Pci_imageSee anything awry here? I sure do. Ken Musante does too.

Musante, president of the processor charged in the top two fines—Humboldt Merchant Services—is lobbying for more clarification, transparency and consistency in the penalty process. There is often no rhyme nor reason in the penalties imposed now, he says in Digital Transactions, a monthly magazine that covers the North American consumer electronic transaction market. Additionally, the system unfairly penalizes processors and often takes so long that some breached merchants actually are out of business by the time the fines are levied.

His solution is that PCI forensics companies should keep a database of breaches and base network fines on that database and the following metrics:

  • The number of valid versus unencrypted cards compromised
  • The extent and amount of related information—such as expiration date and name—that were exposed
  • The extent and amount of prohibited information—such as magnetic-stripe data—that were compromised

Such a system would be more predictable and fairer, he says.

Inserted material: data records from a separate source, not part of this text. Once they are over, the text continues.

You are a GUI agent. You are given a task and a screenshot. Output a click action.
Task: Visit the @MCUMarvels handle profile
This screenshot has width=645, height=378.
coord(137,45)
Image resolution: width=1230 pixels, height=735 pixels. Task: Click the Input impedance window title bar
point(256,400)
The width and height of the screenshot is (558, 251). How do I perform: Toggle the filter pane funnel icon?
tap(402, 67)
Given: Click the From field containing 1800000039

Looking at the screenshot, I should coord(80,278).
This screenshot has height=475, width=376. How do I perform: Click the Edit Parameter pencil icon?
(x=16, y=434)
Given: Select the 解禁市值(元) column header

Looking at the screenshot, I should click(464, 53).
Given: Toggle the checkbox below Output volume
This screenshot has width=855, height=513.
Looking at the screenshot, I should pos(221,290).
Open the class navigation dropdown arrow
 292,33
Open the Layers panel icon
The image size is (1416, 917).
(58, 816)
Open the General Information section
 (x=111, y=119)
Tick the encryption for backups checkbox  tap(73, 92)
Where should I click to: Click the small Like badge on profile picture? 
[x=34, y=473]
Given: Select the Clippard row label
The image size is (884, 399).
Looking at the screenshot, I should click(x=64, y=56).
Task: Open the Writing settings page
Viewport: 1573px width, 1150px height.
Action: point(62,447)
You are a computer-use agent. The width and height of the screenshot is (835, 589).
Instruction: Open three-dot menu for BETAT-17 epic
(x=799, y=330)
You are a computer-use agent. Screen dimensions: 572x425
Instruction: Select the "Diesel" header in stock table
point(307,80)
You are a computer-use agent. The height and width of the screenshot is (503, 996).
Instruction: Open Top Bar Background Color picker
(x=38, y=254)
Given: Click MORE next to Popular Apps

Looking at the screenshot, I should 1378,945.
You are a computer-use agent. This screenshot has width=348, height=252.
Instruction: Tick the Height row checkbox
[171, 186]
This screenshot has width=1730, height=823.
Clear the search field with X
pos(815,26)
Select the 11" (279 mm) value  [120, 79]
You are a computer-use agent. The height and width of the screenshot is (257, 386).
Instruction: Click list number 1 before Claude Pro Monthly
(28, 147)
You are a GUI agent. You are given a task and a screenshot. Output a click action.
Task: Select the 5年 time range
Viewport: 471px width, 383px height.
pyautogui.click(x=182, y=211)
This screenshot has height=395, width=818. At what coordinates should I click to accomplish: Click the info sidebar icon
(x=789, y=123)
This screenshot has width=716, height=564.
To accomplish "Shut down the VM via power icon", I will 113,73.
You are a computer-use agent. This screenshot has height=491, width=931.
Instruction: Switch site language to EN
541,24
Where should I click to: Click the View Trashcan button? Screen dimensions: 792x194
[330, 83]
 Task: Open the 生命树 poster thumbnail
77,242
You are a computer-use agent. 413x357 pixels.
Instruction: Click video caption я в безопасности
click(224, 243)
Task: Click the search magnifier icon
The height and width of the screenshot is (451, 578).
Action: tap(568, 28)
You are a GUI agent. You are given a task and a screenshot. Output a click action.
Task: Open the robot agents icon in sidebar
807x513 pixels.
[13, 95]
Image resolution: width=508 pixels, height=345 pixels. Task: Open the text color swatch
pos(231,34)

In addition, these new guidelines would bring fines on quicker, Musante adds. It also could “hold the bank card associations more accountable.”

I believe him. The PCI fining system is pure chaos. As Forrest Gump would say, it’s like a box of chocolates. You know the rest.

Without a doubt, a more uniform and reasonable system is badly in need. If we expect more merchants to follow PCI security rules, the penalties for breaking those rules should at least be logical.

Posted at 02:54 PM in PCI Issues |

TrackBack

TrackBack URL for this entry:
http://www.typepad.com/services/trackback/6a00e551f086aa8833010534c1c737970b

Listed below are links to weblogs that reference The Wacky World of PCI Fines:

Comments

Feed You can follow this conversation by subscribing to the comment feed for this post.

propecia online

I like this text: "Then there’s clothing retailer TJX, which we all know about. The large Level 1 merchant, whose lax security practices led to millions of compromised records, reached a settlement of 64 cents per breached credit card with Visa and 83 cents per card with MasterCard..."

Posted by: propecia online | February 22, 2010 at 03:54 PM

The comments to this entry are closed.